Text excerpt ->
==========

EXHIBIT 10.15
MEMORANDUM OF UNDERSTANDING
This Memorandum of Understanding (the "Memorandum") constitutes a statement of
the mutual understanding between the following parties:
ALTAIR NANOMATERIALS, INC having an office at 000 Xxxxxx Xxx, Xxxx, XX 00000
(hereinafter referred to as "Altair"); and
Hosokawa Nano Particle Technology Center (USA) an unincorporated division of
Hosokawa Micron International Inc., having an office at 00 Xxxxxxx Xxxx, Xxxxxx,
XX 00000 (hereinafter referred to "Hosokawa").
The parties are hereinafter referred to singularly as a "Party," and
collectively as the "Parties," as the context requires.
This Memorandum describes certain efforts to be undertaken by the Parties in
exploring the possibility of their collaboration for the purpose of:
o developing and using their combined technical advantage to secure
a commercial position in the developing technologies and markets
that utilize nano materials (defined as materials that average 100
nm or less in diameter) in the electrodes of electrochemical
devices including batteries, capacitors, and supercapacitors, and,
o strengthening the technical and market position of the Parties by
combining technological and financial strengths, and existing
manufacturing capabilities as they apply to enhanced nano sized
anode and cathode materials made or proposed to be made by Altair
and treated or coated by Xxxxxxxx and,
o exploring and utilizing funding of development work and
commercialization activities including erection of dedicated
facilities to supply commercial quantities of treated or coated
nano sized cathode and anode materials for use in electrochemical
devices.

==========

Data segment ->
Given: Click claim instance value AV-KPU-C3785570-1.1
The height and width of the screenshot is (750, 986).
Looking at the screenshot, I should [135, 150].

==========

To do -> In the memorandum of understanding, how are nano materials defined?

Solution to the problem -> As materials that average 100 nm or less in diameter.